# [DATA TO PROCESS]
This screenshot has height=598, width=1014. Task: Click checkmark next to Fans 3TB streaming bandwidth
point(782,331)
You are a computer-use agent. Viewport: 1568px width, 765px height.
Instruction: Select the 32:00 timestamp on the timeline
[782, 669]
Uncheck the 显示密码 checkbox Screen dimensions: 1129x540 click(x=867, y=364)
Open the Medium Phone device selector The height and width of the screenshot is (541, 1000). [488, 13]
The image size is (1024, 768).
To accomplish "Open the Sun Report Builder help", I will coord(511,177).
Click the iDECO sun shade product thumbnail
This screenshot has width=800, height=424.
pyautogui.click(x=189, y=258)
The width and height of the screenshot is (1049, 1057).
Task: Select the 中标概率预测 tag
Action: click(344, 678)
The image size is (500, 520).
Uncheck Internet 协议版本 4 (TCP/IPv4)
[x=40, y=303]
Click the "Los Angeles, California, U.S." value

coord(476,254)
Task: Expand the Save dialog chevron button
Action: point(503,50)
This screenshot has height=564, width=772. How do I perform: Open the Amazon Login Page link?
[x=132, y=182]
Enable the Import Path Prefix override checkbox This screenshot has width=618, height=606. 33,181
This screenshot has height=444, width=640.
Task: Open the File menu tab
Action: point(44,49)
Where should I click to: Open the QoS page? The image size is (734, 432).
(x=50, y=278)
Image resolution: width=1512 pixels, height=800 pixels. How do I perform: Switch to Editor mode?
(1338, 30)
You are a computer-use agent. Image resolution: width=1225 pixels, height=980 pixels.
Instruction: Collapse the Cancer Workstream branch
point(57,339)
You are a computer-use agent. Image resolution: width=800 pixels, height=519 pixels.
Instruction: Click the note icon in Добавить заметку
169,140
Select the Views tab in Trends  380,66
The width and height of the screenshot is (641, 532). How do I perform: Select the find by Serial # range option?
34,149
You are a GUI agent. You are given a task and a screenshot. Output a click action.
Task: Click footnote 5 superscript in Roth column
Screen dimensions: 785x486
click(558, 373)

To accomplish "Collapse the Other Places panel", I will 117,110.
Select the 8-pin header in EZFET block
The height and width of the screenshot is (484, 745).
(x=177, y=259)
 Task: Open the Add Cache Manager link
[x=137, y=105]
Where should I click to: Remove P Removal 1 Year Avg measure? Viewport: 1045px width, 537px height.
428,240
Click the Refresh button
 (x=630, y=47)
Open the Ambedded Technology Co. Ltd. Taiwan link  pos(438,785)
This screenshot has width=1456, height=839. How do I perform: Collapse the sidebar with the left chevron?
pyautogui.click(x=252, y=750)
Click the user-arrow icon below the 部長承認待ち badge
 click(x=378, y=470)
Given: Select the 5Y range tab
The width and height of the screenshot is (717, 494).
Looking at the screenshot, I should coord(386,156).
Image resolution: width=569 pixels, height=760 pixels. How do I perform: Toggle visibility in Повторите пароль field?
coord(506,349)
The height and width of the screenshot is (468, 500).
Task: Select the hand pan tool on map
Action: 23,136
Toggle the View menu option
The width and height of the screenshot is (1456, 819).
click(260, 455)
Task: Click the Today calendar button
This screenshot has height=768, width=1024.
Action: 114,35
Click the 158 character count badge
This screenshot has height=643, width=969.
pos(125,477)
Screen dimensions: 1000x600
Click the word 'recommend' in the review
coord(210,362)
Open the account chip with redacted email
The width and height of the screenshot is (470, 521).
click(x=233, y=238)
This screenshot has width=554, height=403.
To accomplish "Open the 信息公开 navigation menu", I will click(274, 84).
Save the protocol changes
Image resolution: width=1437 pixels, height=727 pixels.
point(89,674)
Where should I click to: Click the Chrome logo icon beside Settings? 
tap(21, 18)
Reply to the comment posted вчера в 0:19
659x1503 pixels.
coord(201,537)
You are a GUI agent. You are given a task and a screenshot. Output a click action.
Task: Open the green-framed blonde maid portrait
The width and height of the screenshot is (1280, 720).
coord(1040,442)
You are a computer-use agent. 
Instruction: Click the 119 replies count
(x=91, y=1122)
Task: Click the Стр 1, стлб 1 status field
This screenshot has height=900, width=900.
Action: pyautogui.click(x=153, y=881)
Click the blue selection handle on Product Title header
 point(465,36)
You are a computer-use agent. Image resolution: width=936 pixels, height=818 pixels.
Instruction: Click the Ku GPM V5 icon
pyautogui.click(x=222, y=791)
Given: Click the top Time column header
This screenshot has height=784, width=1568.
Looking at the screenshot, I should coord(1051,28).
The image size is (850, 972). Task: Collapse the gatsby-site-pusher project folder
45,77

# [PROBLEM TO SOLVE]
A single number is the whole answer: the tally of lines in the entries that hold "computer".

# [COMPLETED TASK]
5